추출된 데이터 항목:
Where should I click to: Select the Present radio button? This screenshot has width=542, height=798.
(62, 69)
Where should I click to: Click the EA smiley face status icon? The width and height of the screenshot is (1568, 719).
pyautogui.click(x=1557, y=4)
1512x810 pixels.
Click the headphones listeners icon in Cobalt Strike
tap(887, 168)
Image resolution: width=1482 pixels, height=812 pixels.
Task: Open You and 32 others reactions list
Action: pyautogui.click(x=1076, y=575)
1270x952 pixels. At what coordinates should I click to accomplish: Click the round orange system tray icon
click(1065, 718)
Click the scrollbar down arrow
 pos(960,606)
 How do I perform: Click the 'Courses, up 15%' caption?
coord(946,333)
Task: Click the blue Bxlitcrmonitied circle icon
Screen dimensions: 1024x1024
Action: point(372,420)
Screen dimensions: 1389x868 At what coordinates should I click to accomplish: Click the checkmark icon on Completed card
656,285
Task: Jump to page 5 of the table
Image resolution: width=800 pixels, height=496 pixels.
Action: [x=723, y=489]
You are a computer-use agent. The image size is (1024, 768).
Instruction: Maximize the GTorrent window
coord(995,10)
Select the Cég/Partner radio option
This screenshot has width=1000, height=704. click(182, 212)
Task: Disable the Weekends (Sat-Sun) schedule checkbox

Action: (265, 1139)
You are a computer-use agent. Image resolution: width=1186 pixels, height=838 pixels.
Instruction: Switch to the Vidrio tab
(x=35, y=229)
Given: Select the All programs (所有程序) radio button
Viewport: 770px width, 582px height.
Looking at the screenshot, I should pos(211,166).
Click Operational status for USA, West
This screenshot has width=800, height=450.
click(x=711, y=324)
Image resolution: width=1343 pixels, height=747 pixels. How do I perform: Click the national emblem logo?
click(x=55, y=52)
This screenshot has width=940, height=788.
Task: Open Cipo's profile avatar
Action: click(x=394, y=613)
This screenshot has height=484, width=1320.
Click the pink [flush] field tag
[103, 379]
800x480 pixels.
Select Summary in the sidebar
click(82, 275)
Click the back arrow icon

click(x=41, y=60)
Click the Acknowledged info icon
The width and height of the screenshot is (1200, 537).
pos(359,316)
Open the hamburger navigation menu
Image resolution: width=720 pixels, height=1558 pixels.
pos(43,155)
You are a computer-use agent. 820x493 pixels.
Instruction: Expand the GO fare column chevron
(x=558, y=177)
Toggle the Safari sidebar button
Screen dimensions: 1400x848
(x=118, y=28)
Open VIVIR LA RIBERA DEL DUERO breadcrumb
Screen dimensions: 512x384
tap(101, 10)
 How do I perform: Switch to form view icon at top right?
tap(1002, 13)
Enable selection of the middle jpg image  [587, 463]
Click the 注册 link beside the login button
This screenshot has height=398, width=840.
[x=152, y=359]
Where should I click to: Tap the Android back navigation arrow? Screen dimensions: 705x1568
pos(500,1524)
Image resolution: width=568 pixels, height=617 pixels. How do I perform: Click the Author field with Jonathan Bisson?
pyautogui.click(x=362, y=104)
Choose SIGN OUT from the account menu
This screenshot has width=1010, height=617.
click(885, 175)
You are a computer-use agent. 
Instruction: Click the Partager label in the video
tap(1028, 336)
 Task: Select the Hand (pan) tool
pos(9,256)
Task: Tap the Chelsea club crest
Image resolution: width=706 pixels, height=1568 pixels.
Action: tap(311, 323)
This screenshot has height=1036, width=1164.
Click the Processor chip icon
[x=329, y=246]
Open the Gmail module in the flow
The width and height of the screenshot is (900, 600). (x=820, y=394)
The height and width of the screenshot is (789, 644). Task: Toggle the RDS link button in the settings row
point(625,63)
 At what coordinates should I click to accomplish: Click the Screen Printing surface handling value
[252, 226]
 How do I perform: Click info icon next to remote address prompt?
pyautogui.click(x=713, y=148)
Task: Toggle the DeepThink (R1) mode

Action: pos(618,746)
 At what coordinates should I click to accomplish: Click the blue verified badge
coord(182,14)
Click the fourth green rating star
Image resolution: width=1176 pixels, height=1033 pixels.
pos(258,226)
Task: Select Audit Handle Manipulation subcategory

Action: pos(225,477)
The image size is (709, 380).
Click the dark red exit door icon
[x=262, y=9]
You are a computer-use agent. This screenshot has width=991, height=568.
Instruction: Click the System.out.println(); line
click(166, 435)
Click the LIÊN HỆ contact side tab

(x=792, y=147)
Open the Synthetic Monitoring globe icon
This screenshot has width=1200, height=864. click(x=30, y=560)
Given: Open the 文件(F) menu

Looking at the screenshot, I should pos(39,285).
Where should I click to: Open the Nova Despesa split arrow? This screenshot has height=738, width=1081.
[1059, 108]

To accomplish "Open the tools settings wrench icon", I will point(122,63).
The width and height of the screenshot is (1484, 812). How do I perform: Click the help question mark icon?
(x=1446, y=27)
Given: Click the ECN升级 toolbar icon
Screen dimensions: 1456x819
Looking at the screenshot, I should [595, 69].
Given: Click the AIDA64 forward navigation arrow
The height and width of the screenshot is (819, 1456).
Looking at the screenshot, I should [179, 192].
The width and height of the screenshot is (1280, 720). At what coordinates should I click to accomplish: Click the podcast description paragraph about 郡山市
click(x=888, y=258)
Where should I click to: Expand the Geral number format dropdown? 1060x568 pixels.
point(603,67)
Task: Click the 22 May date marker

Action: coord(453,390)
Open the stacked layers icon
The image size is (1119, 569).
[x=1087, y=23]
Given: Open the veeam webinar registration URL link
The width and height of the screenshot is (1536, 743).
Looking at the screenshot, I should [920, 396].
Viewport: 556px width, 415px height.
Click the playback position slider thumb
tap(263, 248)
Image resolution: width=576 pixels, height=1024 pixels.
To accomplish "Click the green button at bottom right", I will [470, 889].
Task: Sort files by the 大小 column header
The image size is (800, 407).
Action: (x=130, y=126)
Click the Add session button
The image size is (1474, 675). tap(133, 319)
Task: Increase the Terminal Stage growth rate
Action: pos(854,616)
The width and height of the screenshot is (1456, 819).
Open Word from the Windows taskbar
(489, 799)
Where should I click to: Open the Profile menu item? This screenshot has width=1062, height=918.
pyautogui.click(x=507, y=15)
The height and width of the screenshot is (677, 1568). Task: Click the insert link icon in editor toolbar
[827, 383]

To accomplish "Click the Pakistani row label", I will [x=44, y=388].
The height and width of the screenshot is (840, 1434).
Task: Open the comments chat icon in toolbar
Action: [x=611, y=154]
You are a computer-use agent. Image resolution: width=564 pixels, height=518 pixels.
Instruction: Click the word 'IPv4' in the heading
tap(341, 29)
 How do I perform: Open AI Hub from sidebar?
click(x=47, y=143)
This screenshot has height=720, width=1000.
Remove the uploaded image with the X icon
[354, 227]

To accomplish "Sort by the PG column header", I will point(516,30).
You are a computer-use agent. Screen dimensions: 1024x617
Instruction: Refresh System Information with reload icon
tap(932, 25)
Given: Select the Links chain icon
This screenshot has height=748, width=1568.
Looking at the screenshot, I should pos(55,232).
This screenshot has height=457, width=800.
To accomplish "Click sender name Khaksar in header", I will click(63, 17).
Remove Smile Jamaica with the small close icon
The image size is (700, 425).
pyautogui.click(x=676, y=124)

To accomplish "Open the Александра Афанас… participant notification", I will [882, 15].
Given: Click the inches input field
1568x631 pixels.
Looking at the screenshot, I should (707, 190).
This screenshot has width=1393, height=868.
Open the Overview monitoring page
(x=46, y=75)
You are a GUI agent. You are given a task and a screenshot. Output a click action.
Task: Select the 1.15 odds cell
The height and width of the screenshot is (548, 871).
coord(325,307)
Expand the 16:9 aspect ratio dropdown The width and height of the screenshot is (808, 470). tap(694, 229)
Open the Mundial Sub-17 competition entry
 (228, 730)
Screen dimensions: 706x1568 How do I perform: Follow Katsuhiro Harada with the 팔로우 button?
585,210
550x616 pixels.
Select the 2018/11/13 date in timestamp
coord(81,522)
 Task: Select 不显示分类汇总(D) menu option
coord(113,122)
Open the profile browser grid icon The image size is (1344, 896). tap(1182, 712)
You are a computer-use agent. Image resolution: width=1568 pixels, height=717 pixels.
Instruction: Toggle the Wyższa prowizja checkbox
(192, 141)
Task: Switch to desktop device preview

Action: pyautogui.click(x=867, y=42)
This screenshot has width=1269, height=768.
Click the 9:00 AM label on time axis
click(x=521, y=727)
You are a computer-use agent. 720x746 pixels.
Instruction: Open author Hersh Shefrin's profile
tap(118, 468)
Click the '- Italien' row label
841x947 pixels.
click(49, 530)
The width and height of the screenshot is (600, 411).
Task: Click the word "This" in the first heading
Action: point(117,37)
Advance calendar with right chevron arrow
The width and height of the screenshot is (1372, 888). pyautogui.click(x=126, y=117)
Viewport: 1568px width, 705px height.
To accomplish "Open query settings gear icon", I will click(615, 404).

과제 설명:
위 행의 첫 줄부터 "pyautogui.click(x=1557, y=4)"라는 내용이 들어 있는 줄까지, 양 끝을 포함한 해당 줄만 요청까지 모두 다시 쓰십시오. 이때 답에 있는 좌표의 모든 수에 136을 더해 오프셋하십시오.

응답:
Where should I click to: Select the Present radio button? This screenshot has width=542, height=798.
(198, 205)
Where should I click to: Click the EA smiley face status icon? The width and height of the screenshot is (1568, 719).
pyautogui.click(x=1693, y=140)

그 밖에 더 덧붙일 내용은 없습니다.